In 2002, EPA scientists found that perchlorate posed a danger to human health at concentrations greater than one part per billion (ppb), but the agency told staff members not to talk about the issue, pending further study by the National Academy of Sciences (NAS). An NAS panel reported in 2005 that it could not find a conclusive link between perchlorate and health hazards, but the panel acknowledged that there had been no research examining the relationship between perchlorate exposure and highly vulnerable populations such as pregnant women and their babies.
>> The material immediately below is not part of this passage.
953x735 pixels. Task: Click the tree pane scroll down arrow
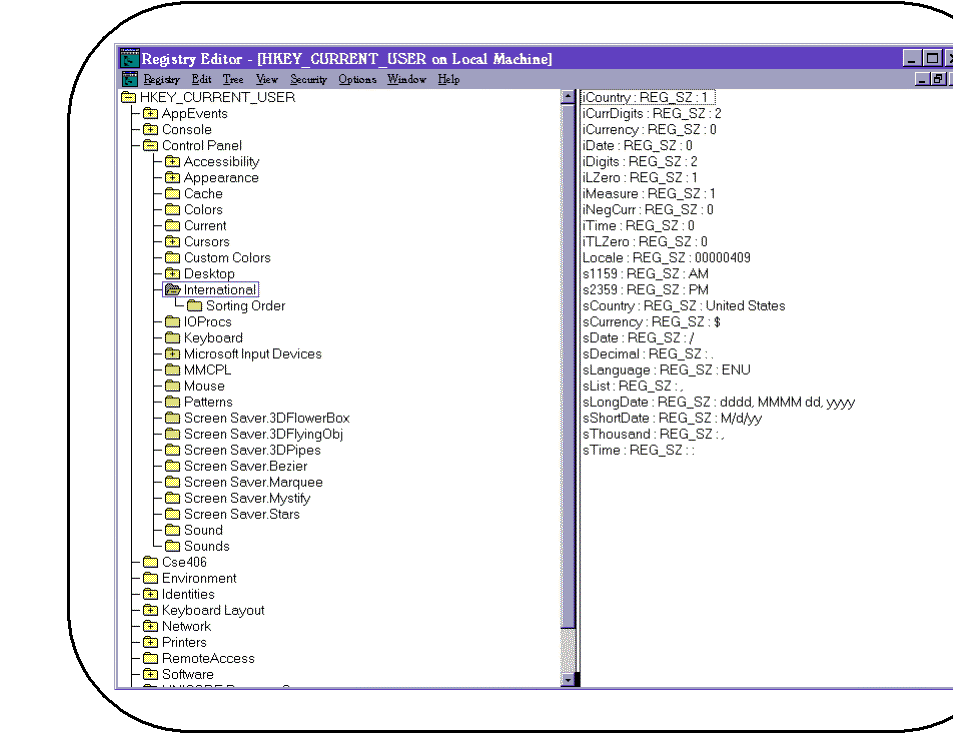568,680
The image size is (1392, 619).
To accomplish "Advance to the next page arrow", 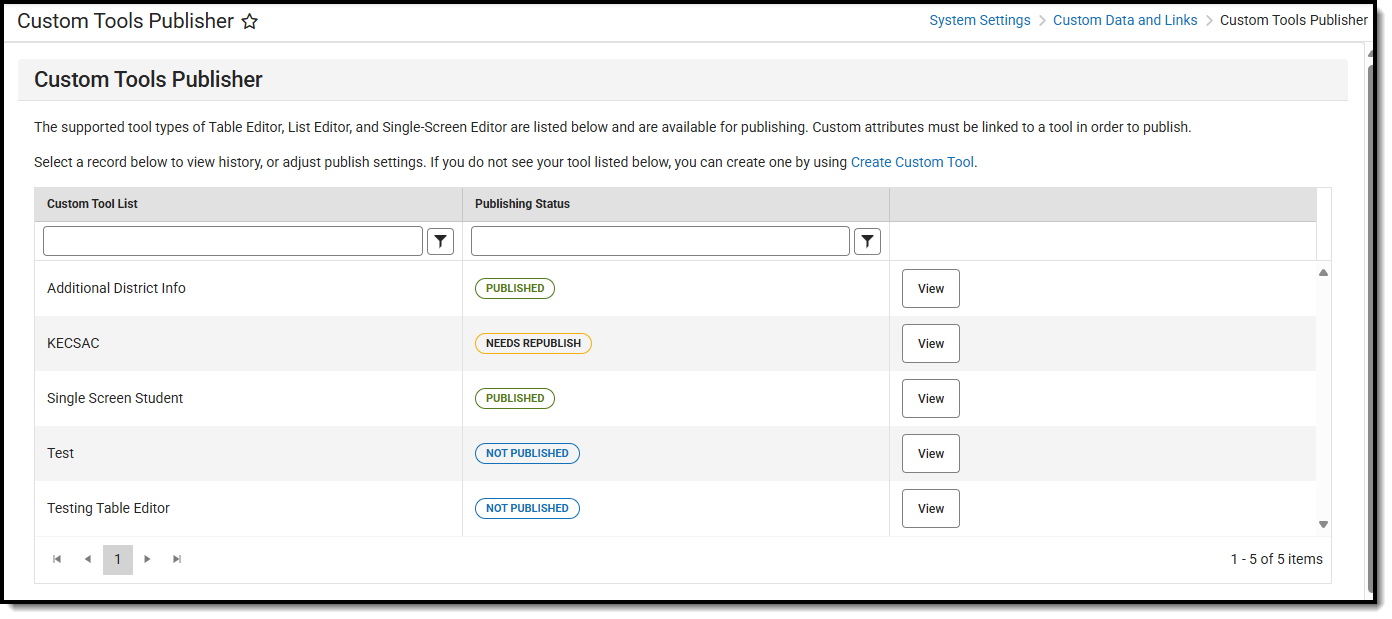I will pos(147,559).
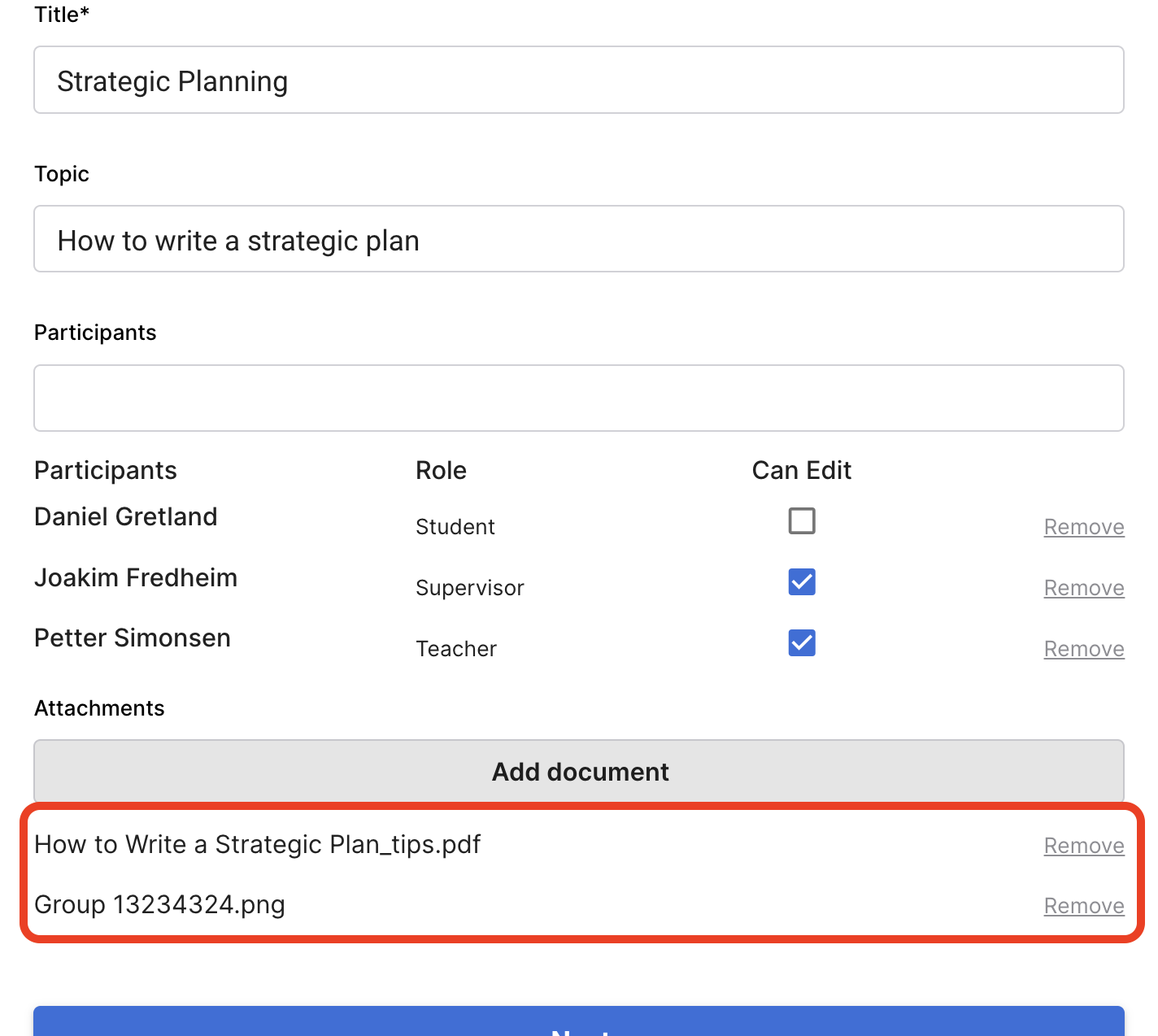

In 2006, the Centers for Disease Control (CDC) published a study finding that perchlorate exposure endangers fetal brain development in one-third of pregnant American women at levels of 7 ppb. But the EPA announced in October 2008 that it would set no safety standard for perchlorate, arguing that a new regulation would not present a “meaningful opportunity” for reducing health risks.

Broken Government

Mismanagement at National Reconnaissance Office

By The Center for Public Integrity

The highly-secretive National Reconnaissance Office (NRO) — responsible for U.S. surveillance satellites — saw its high-tech image tarnished in a series of management and technology failures. Most of the failures related to a $25 billion satellite program known as Future Imagery Architecture (FIA), which the agency envisioned as the next generation of U.S. super-surveillance systems. While the NRO’s funding and operations are closely held national security secrets, industry and government officials have let slip that FIA ran up a nearly $10 billion tab on what was supposed to be a $5 billion to $7 billion satellite development project with The Boeing Co.; ultimately, the Department of Defense, NRO’s parent agency, cut its losses and dropped the program altogether in 2005. Other elements of the FIA program ran years behind schedule due to mismanagement, including a classified program intended to develop advanced lenses for space-based surveillance imagery systems. Former Director of National Intelligence John Negroponte, whose office has jurisdiction over all intelligence program budgets, killed that program soon after taking office in April 2005. “It was killed, dead, buried, stake in the heart,” said Patrick F. Kennedy, a Negroponte deputy. “We have an alternate [system] that will deliver the capability that we’ve needed cheaper, better, faster.” But in October, congressional budget makers, with a still-skeptical gaze toward NRO, scrapped funding — reportedly more than about $1 billion — for two NRO launches scheduled for around 2012 as part of the proposed alternate system: the Broad Area Space-Based Imagery Collection satellite system.

Broken Government

FBI struggles to confront multiple threats

By The Center for Public Integrity

The Federal Bureau of Investigation’s (FBI) new counterterrorism assignments have bled resources from its other missions. Traditionally the FBI has fought domestic bad guys — bank robbers, white-collar criminals, mobsters, and spies — but now its top three priorities are counterterrorism, counterintelligence, and cyber-security. As resources have accrued to these areas, prosecutions have dropped off for white-collar and financial crimes, such as mortgage fraud, and for local criminal activity. Analyses of data from the Department of Justice by Transactional Records Access Clearinghouse, the Seattle Post-Intelligencer, and The New York Times have demonstrated the decline in investigations and prosecutions for financial or white-collar crimes, while the number of terrorism-related cases has ballooned. “It's continuously an effort to request new resources while prioritizing the resources that we have,” FBI Director Robert Mueller told the House Committee on the Judiciary in September 2008. Mueller fought the Office of Management and Budget to gain greater funding for his criminal investigators, according to The New York Times; he lost that battle. The bureau is pursuing an increasing number of mortgage fraud cases, but the 2009 budget continues to prioritize funds for counterterrorism at the expense of other FBI functions.